This notebook shows how to refactor and train a [SentenceTransformer](https://www.sbert.net/) model architecture using [NVIDIA NeMo](https://docs.nvidia.com/deeplearning/nemo/user-guide/docs/en/main/starthere/intro.html).

Install all necessary packages

In [None]:
"""
You can run either this notebook locally (if you have all the dependencies and a GPU) or on Google Colab.

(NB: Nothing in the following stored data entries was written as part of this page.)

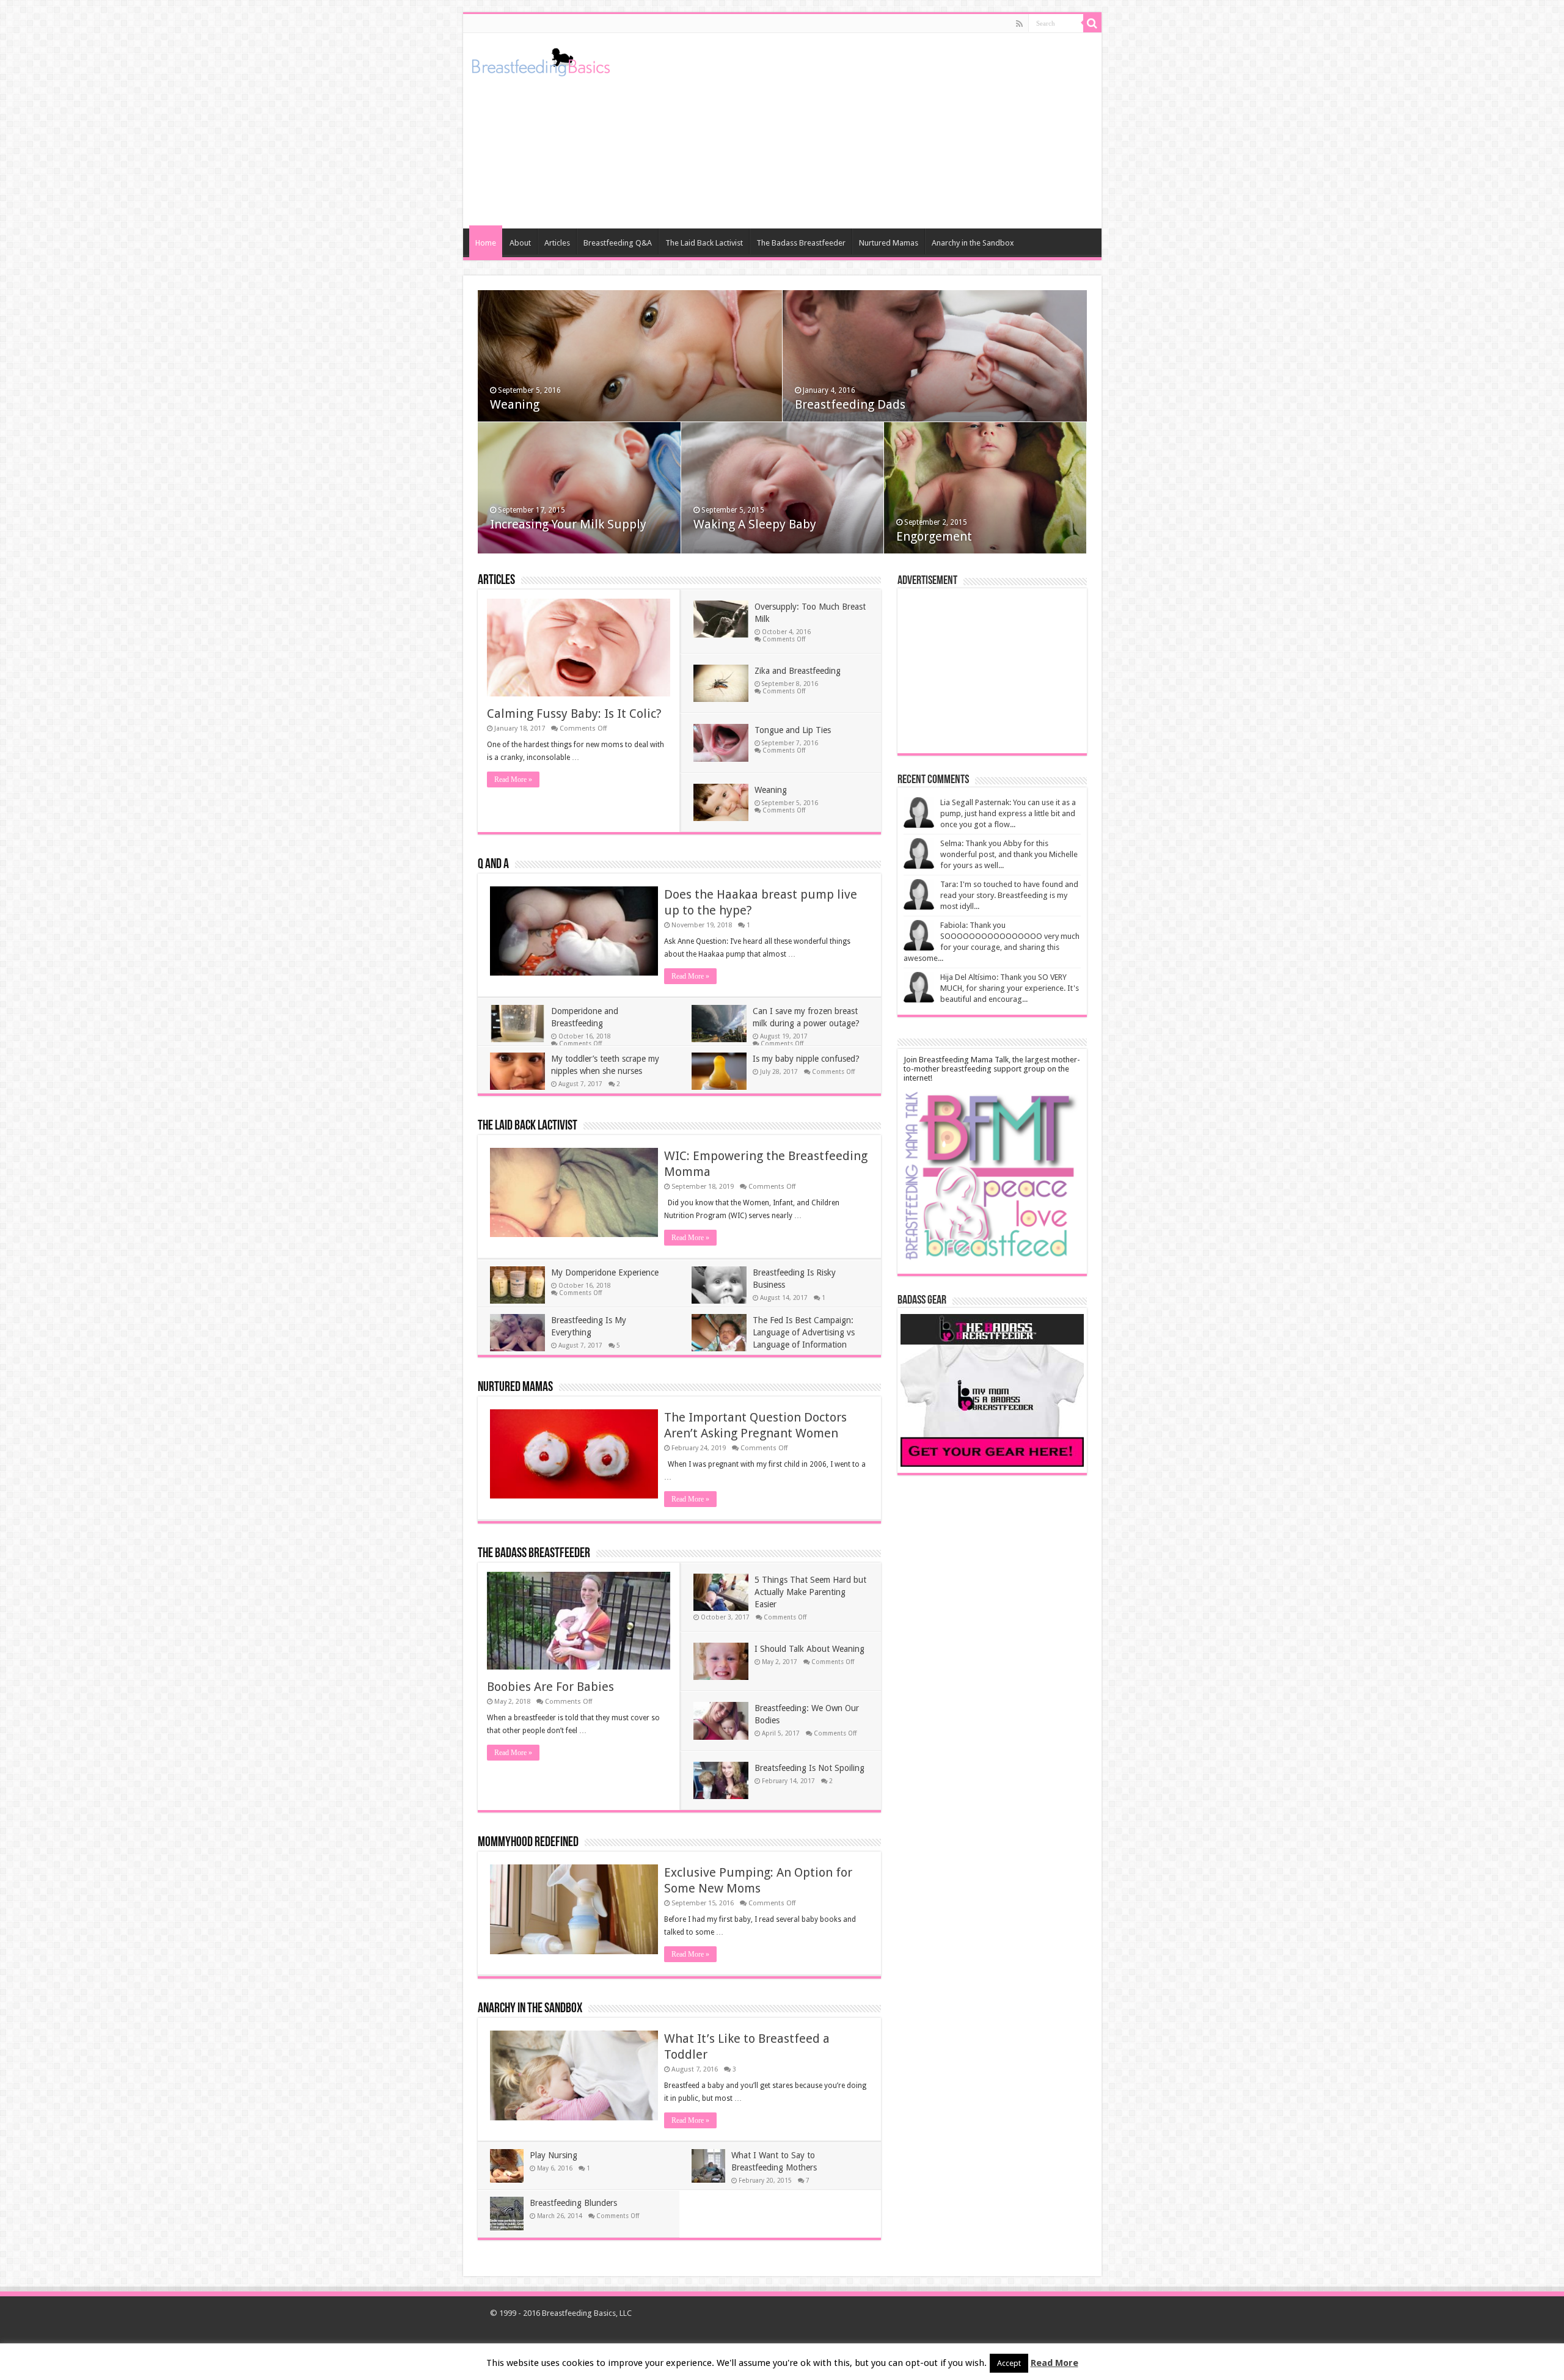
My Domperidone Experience (605, 1272)
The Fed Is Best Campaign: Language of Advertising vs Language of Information (804, 1332)
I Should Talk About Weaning (809, 1649)
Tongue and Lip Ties (793, 730)
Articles (557, 242)
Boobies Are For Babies (550, 1686)
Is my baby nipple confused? (806, 1059)
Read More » (513, 779)
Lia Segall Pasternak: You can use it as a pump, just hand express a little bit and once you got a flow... (1008, 813)
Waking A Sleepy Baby (754, 524)
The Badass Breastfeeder (801, 242)
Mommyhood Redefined (528, 1843)
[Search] (1092, 23)
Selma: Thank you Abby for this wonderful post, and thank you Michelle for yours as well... (1009, 854)
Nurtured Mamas (888, 242)
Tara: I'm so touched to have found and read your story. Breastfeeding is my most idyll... (1009, 895)
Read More (1054, 2362)
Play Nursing (553, 2155)
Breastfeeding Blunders (573, 2203)
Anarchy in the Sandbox (973, 242)
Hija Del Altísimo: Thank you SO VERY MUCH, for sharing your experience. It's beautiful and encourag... (1009, 988)
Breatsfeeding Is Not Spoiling (809, 1768)
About (520, 242)
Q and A (493, 865)
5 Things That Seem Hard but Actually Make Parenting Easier (810, 1592)
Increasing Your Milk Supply (568, 524)
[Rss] (1019, 23)
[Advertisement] (870, 130)
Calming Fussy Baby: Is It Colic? (574, 713)
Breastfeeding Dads (850, 404)
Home (485, 242)
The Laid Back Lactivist (704, 242)
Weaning (514, 404)
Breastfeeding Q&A (617, 242)
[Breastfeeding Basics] (541, 60)
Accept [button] (1009, 2363)
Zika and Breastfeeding (798, 671)
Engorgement (934, 536)
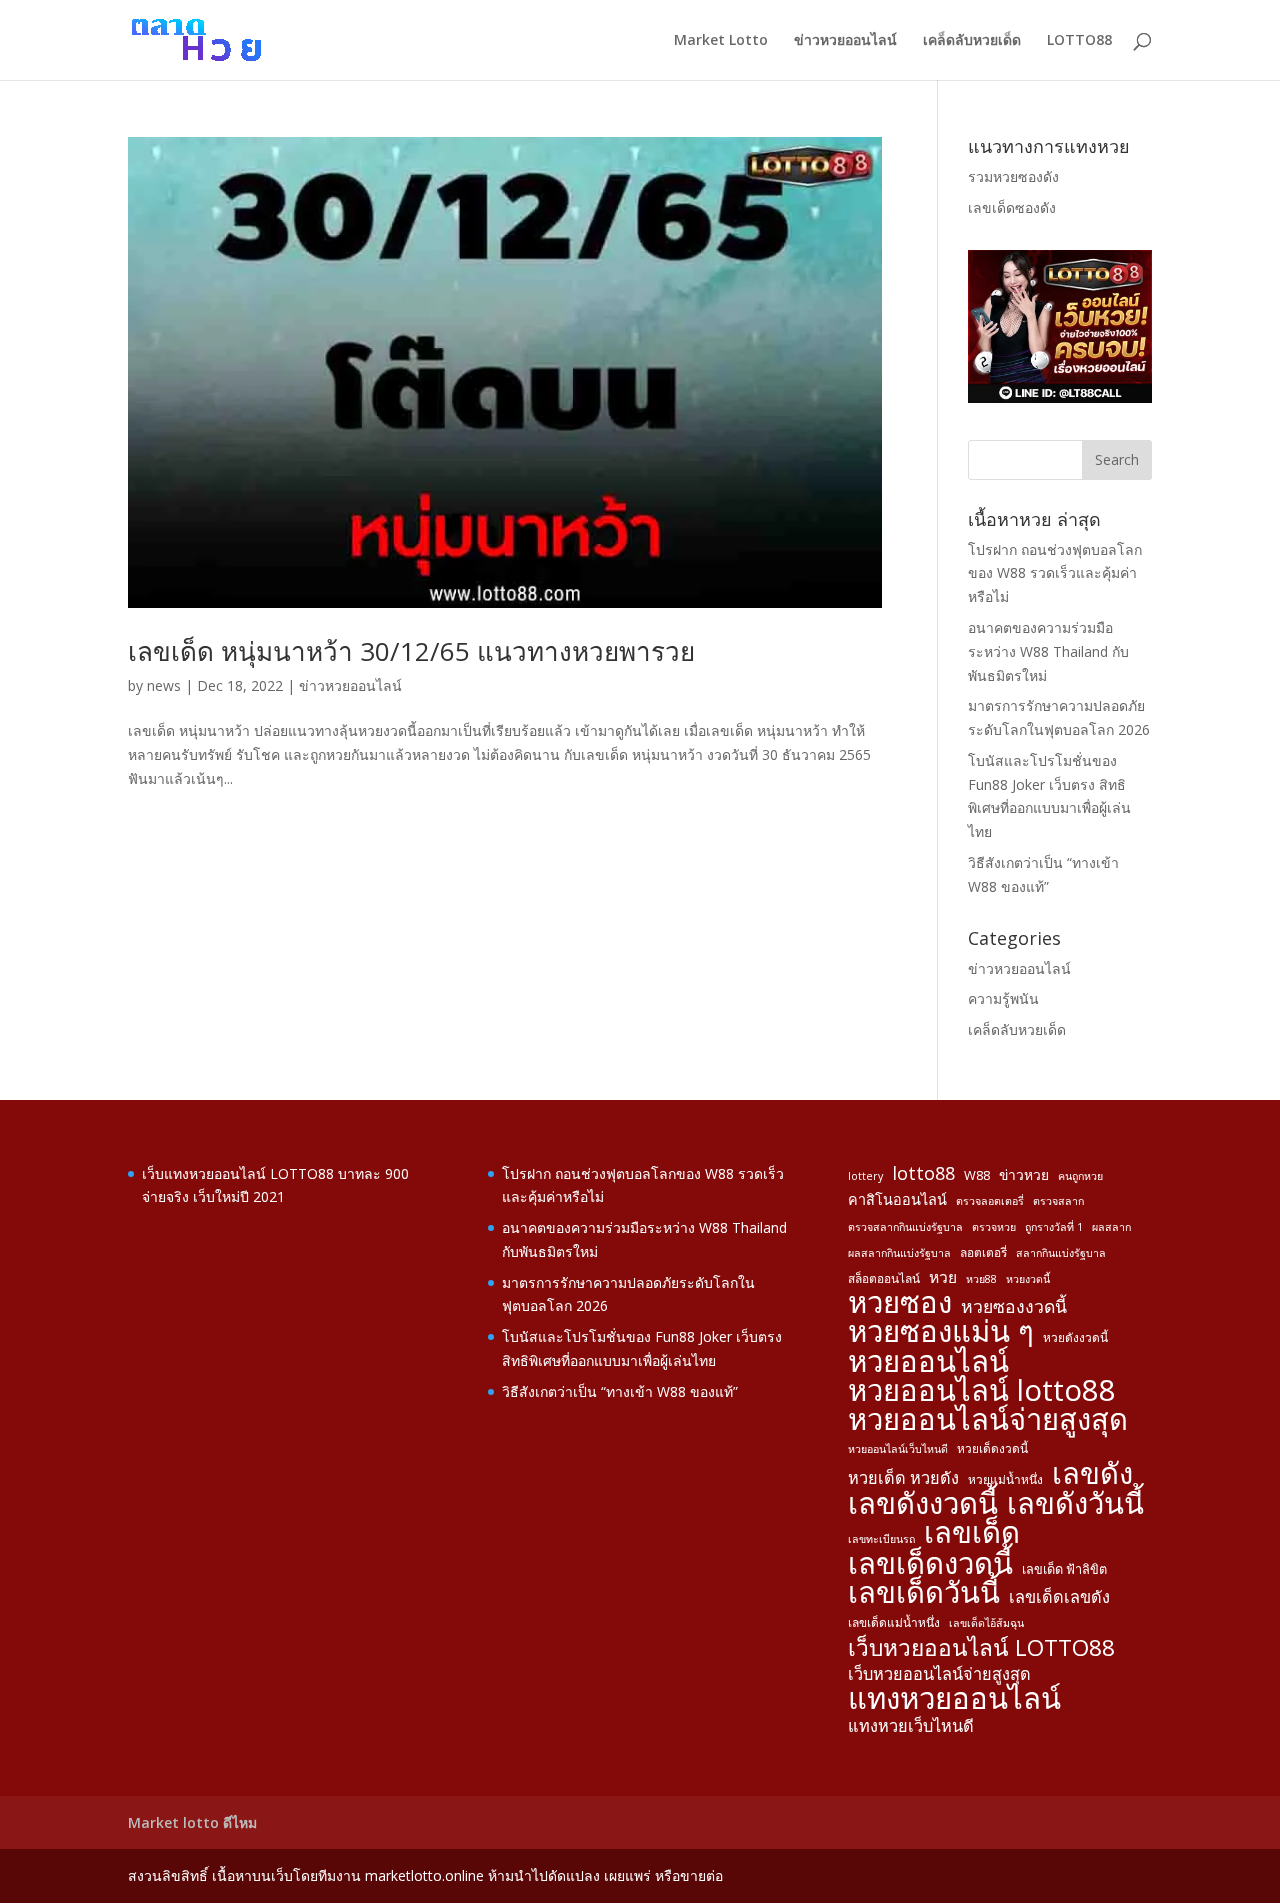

Instructions for setting up Colab are as follows:
1. Open a new Python 3 notebook.
2. Import this notebook from GitHub (File -> Upload Notebook -> "GITHUB" tab -> copy/paste GitHub URL)
3. Connect to an instance with a GPU (Runtime -> Change runtime type -> select "GPU" for hardware accelerator)
4. Run this cell to set up dependencies.
"""
# If you're using Google Colab and not running locally, run this cell.

## Install dependencies
!pip install wget
!apt-get install sox libsndfile1 ffmpeg
!pip install text-unidecode

## Install NeMo
BRANCH = 'r1.20.0'
!python -m pip install git+https://github.com/NVIDIA/NeMo.git@$BRANCH#egg=nemo_toolkit[all]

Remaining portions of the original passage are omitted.